Umberto Tirelli


Umberto Tirelli was born in 1928 in Gualtieri, a town in Emilia near the River Po. He died in 1992. Tirelli was an Italian tailor, costume maker and designer, historian of costume and collector.
He was the oldest of four siblings and he spent his youth bottling wine with his father who was a wine and grains merchant. He wanted to become a teacher but this idea didn't last long. At the age of sixteen he discovered he had a love of clothing by frequenting the home of Luigi Bigi, a tailor who lived in the same town and who reproduced French fashion in Milan in the 1930s. In 1952, Giorgio Sarassi who, with Bigi's help, had made his fortune in the business of fabrics for high fashion, found Tirelli a job in Milan: a delivery boy and display designer for Marco, a fabric shop in the Via Montenapoleone. Almost directly across the street was the boutique of Mirsa where Beppe Modenese worked with Paola Carola. In order to save money, in order "to survive because our pay was minimal," Tirelli recalled in his autobiography, Vestire i sogni, Tirelli and Modenese decided to rent a place together.

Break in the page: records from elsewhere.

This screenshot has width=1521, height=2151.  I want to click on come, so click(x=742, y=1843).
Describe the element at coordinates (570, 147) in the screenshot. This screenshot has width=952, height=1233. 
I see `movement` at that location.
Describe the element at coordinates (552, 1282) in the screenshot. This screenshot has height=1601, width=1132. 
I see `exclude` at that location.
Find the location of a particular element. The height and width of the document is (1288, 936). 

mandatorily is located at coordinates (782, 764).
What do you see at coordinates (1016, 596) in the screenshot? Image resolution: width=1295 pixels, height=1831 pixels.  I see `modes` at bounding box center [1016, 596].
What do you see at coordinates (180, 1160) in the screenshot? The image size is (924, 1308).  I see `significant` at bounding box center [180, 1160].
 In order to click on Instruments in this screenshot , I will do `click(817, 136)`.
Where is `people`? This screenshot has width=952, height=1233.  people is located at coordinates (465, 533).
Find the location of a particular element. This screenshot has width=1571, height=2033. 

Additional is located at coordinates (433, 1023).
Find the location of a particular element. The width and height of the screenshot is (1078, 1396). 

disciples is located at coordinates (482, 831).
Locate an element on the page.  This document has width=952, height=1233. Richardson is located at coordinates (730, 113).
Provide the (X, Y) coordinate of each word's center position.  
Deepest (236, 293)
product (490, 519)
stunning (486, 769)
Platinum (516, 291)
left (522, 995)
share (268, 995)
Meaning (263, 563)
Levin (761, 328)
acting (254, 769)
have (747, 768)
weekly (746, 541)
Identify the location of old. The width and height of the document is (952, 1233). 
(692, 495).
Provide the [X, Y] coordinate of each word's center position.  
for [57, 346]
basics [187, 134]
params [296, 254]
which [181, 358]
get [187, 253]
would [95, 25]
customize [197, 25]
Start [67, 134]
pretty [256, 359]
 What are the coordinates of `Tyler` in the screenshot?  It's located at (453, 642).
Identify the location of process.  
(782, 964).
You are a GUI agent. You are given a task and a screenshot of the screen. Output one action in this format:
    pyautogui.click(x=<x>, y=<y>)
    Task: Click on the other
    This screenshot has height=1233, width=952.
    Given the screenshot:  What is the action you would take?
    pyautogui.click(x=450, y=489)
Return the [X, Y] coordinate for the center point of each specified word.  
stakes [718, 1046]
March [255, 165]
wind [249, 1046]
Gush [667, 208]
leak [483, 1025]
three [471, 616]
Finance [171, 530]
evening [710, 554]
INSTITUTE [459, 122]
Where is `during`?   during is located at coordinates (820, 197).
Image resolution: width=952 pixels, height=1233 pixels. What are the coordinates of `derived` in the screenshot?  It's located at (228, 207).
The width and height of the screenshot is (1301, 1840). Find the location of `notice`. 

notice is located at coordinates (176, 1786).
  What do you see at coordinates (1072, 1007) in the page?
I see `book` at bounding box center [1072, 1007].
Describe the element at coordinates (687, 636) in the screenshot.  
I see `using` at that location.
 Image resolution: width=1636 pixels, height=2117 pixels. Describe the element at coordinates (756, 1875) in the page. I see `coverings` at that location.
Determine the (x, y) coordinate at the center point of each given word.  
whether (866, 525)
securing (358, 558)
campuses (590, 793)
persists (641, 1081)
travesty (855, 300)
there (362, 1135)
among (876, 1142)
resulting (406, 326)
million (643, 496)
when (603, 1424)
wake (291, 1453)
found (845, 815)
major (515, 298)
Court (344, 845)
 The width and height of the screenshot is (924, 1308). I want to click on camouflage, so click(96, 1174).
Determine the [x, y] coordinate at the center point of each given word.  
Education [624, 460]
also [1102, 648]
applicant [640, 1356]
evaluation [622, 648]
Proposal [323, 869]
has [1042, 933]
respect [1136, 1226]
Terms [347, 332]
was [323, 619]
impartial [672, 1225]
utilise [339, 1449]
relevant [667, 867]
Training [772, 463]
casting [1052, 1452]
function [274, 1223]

In 1955, at the age of 27 he met Pia Rame and Carlo Mezzadri who had just purchased the theatrical costume maker Finzi. They offered him a chance to try out. There he met Mila de Nobili who was making the costumes for Maria Callas in La Traviata de Luchino Visconti staged at La Scala in 1955. Therefore, he met Luchino Visconti and also Piero Tosi, who was also a costume designer and worked several times with Visconti, specially in the films Il Gattopardo and Death in Venice for which he was nominated to the Academy Awards. He was able to participate in La Traviata by making the costumes for the feminine chorus. Before his death he worked on the costumes of another version of La traviata, this time by Muti, with Gabriella Pescucci.
Then he moved to Rome to work in the Sartoria Safas for the sisters Emma and Gita Maggioni until 1964 when he set up in business for himself. He learned about the costume filology thanks to Gino Censani.
He was a costume collector, defining himself as "A fashion archeologist". He used to say that he did "the archeological expeditions" every time he bought a costume. Concetta Garzoni used to sell him costumes from the Noble class and that were almost new, only used once for a ball or other special occasion.
Tirelli's costume collection was used for cinema and theater. He had a passion for authenticity and collectionism that reflects in the film Morte a Venezia from Luchino Visconti where he dressed up Silvana Mangano; Most of the costumes in the film were authentic. The objective of using authentic costumes was to make the movements of the actors heavier and make them look more realistic. The sketches for the costumes of Morte a Venezia were done by Piero Tosi.
He worked with the biggest names of theater costumes in the second half of the twentieth century, from De Nobili, Piero Tosi, Pierluigi Pizzi, Luciano Damiani, and Danilo Donati to Gabriella Pescucci, Vera Marzot, Gitt Magrini, Ezio Frigerio, Milena Canonero, :fr:Marcel Escoffier|Marcel Escoffier, Maurizio Millenotti and Maurizio Monteverde. His contribution was essential to them in terms of culture, philology of fashion, the recovery of age-old techniques, the quest for authentic outfits in almost archaeological excavations in attics, lofts, abandoned armoires, among the rags of the flea markets.
But in 1968 came the "Anti-fashion movement", the boom of the street-style. The art falls into decay and Tirelli himself says: "Magari c'è intelligenza, ma la vera moda, la ricerca, l'invenzione è cosa del passato"..
In 1986, Tirelli donated 100 authentic outfits and 100 theatrical costumes to the Galleria del Costume of Palazzo Pitti in Florence. Since his death, his sartoria has been run by Dino Trappetti, Gabriella Pescucci and Giorgio D'Alberti.